Reproduce the records word for word, starting at the line containing "Click the US East Ashburn region button" and ending after the line containing "pos(1199,44)". Omit the pictures from your answer.
#### Material shown ####
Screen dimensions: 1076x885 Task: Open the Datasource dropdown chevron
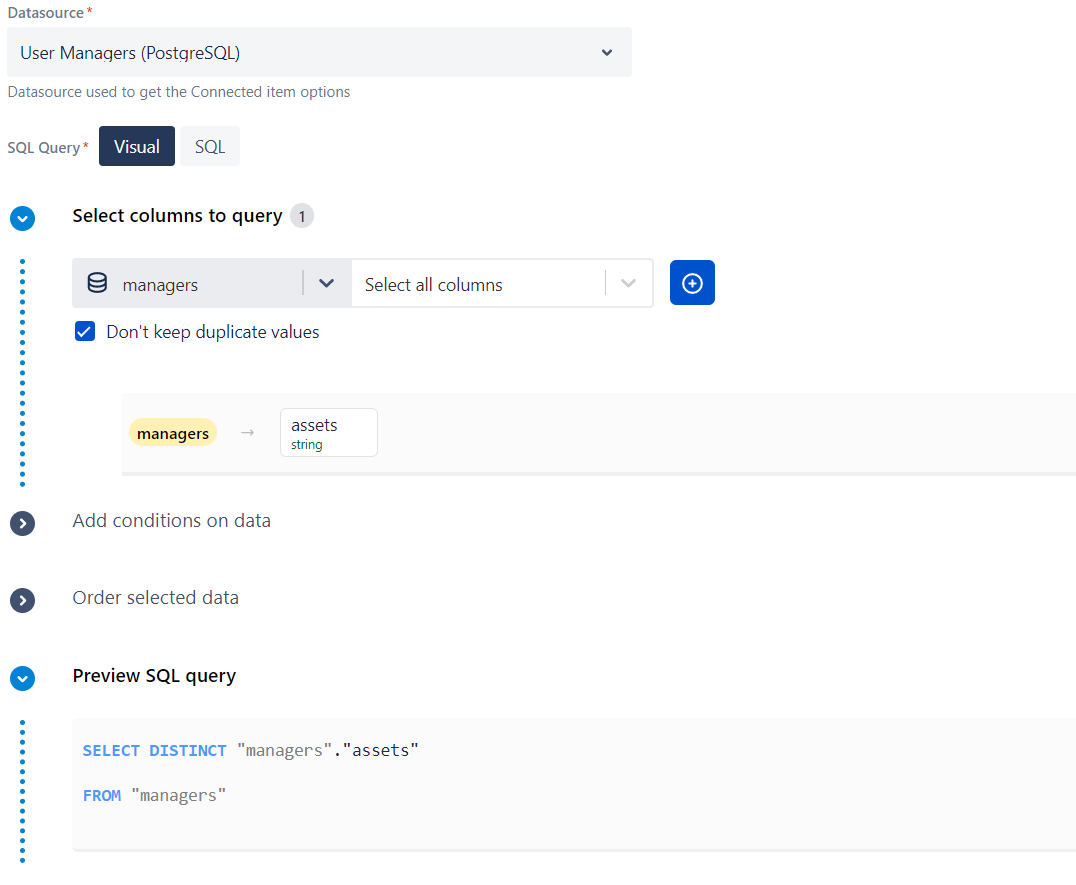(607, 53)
####
#### Material shown ####
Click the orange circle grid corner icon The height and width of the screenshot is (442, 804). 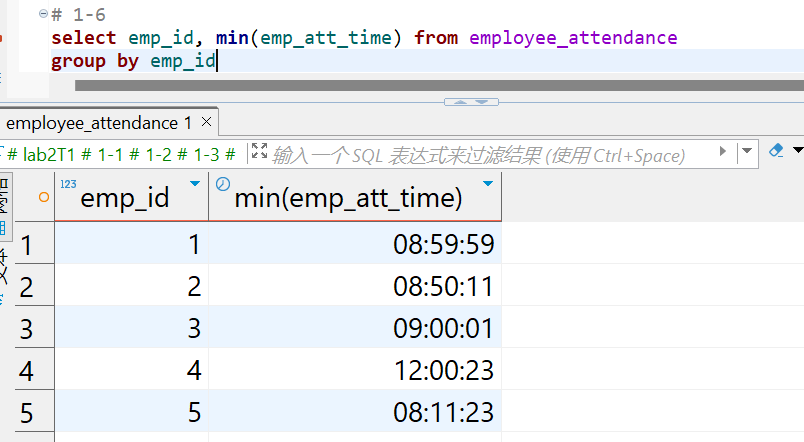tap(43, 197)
####
#### Material shown ####
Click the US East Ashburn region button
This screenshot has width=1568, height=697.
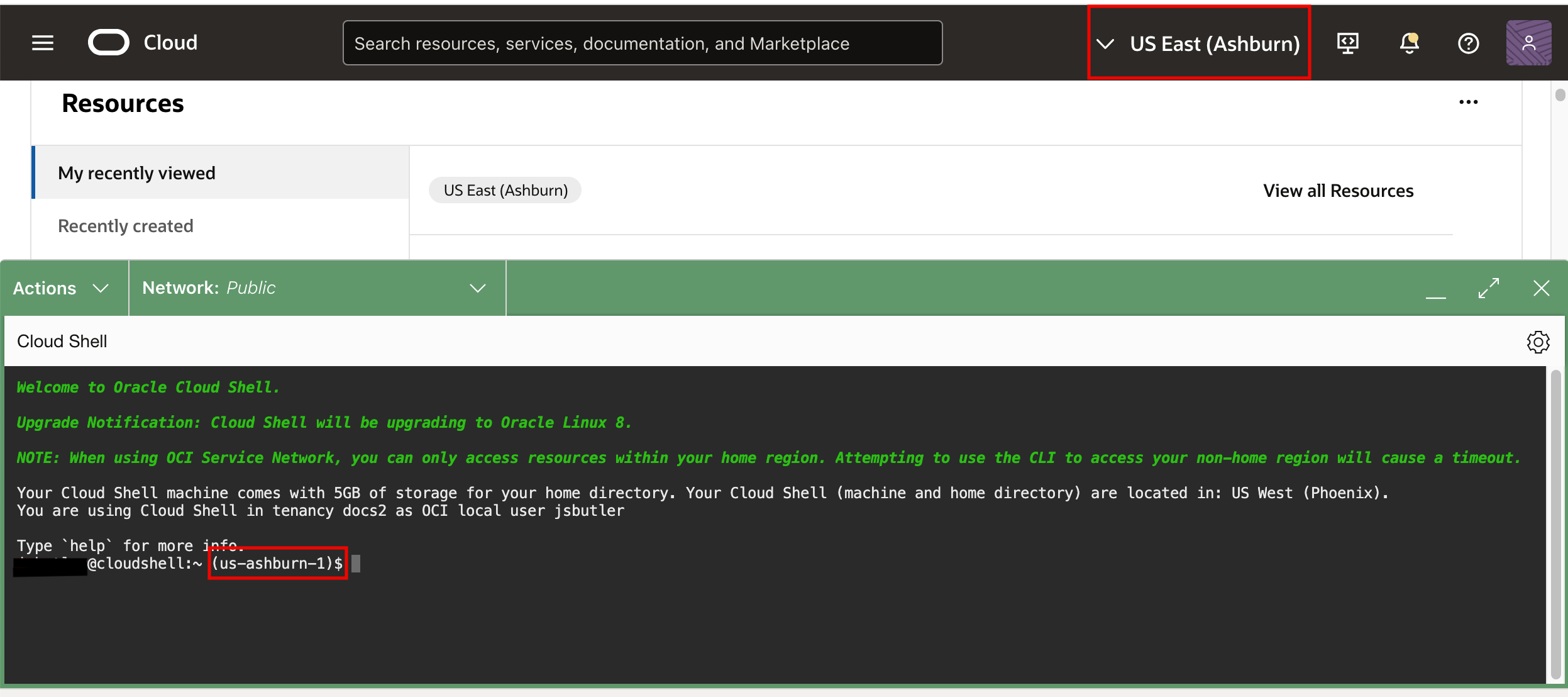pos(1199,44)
####
**Correct output**
Click the US East Ashburn region button
This screenshot has width=1568, height=697.
pos(1199,44)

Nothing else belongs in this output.